Le temps liturgique de Noël – très bref – prolonge le moment johannique qu’est la messe du matin de Noël, avec la proclamation solennelle du prologue de l’Évangile de saint Jean. La méditation sur le Verbe éternel de Dieu qui entre dans l’histoire vient corriger les versions infantilisantes de Noël qui enrobent cette transgression majeure d’une gangue sucrée de consommation et de lumières factices. À l’opposé des représentations distanciées d’une divinité impassible et lointaine, l’incarnation de la Parole à l’intérieur de l’histoire humaine conduit à briser les sécurités qui tiennent à distance l’altérité divine.

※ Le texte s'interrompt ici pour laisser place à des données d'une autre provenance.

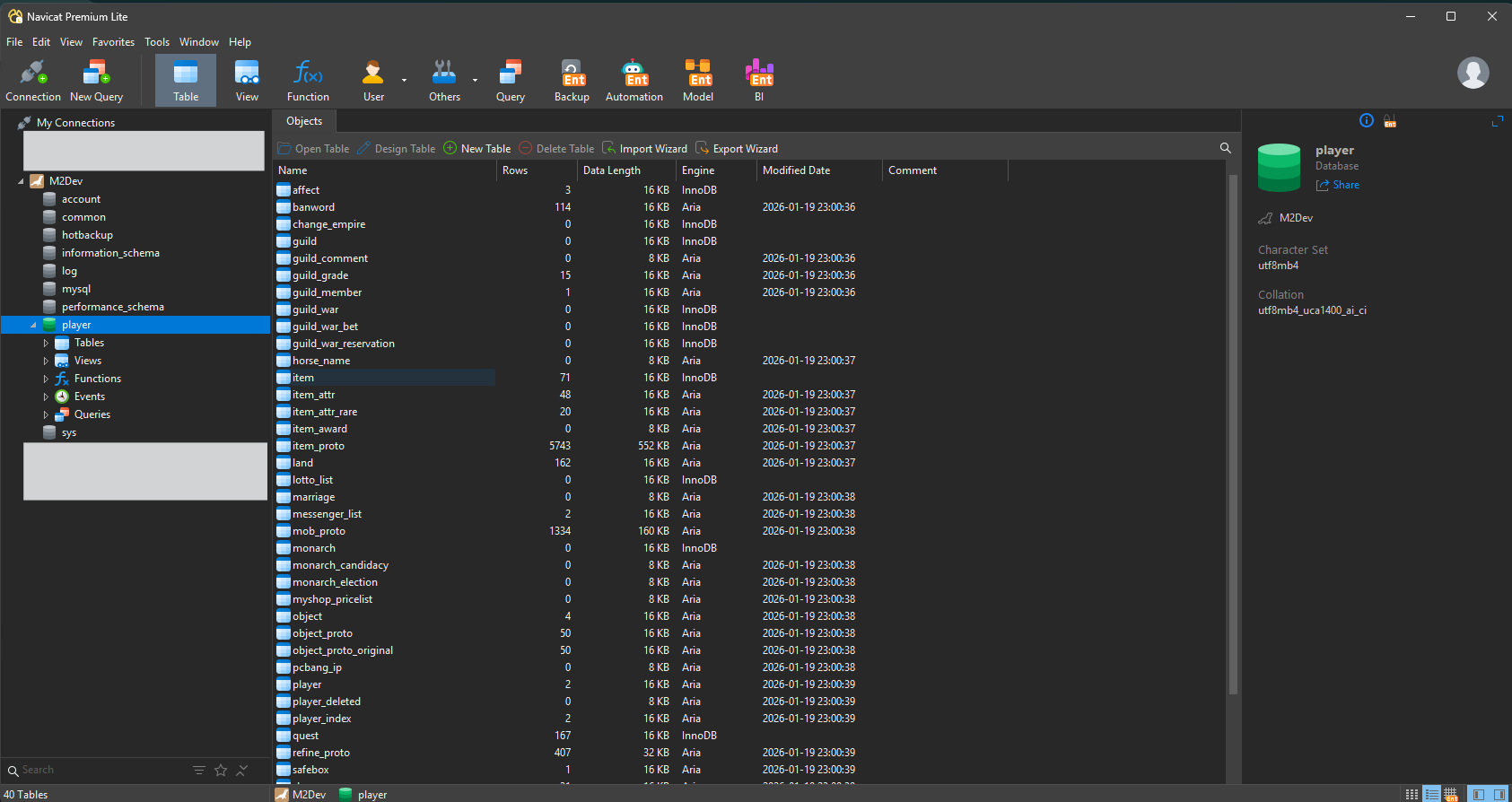Expand the Tables node under player
This screenshot has width=1512, height=802.
46,343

Au moment où une certaine conception magique de l’enfance innocente est valorisée, au bénéfice des marchands de toute sorte, la mise en scène johannique vient rappeler le caractère dramatique d’une lumière qui n’est pas accueillie car elle conteste les logiques de puissance pour valoriser la médiation de la parole et de la chair.
La première lettre de Jean, que nous lisons pendant ce temps de Noël, montre pourtant que cette perception johannique rencontre beaucoup de difficultés à être reçue dans les communautés qui s’en réclament. Ces communautés ont bien compris qu’elles cherchent à vivre d’une lumière divine que le monde refuse, mais elles ont réduit la nouveauté chrétienne à une appartenance qu’elles croient pouvoir maîtriser. Le « nous » de ces communautés vient se cristalliser face à un « monde » plongé dans l’obscurité. L’auteur de cette brève épître cherche donc à corriger avec douceur ces dangereuses illusions. L’appartenance ne sert à rien sans l’écoute d’une Parole qui vient déranger certaines représentations même religieuses dont la pente naturelle est la mainmise sur Dieu.

Pour opérer ce discernement, plus pertinent encore en temps de troubles dans les sociétés, dans les Églises, dans les familles, un unique critère est donné, mais il ne s’impose que de l’intérieur d’une expérience de la fragilité humaine. « Tout esprit qui confesse Jésus Christ venu dans la chair est de Dieu » : tous les mots comptent ici, car la règle de foi ainsi rappelée prend une forme trinitaire. Discerner les esprits revient à discerner l’Esprit, le seul qui nous rend capables de confesser Jésus comme le Christ de Dieu le Père. Cela revient toujours à prendre au sérieux la chair – c’est-à-dire l’ensemble des médiations humaines qui nous permettent d’exister comme sujets, à la fois les corps humains, l’histoire, la politique, etc.
L’un des éléments décisifs de ce temps de Noël est sans doute la crèche, ce « signe admirable » dont parle le pape François dans sa Lettre apostolique du premier décembre 2019. En regardant ces crèches, toujours tissées de références culturelles, nous voilà « tous autour de la grotte et pleins de joie, sans aucune distance entre l’événement qui se déroule et ceux qui participent au mystère. »

Luc Forestier, prêtre de l’Oratoire à Paris.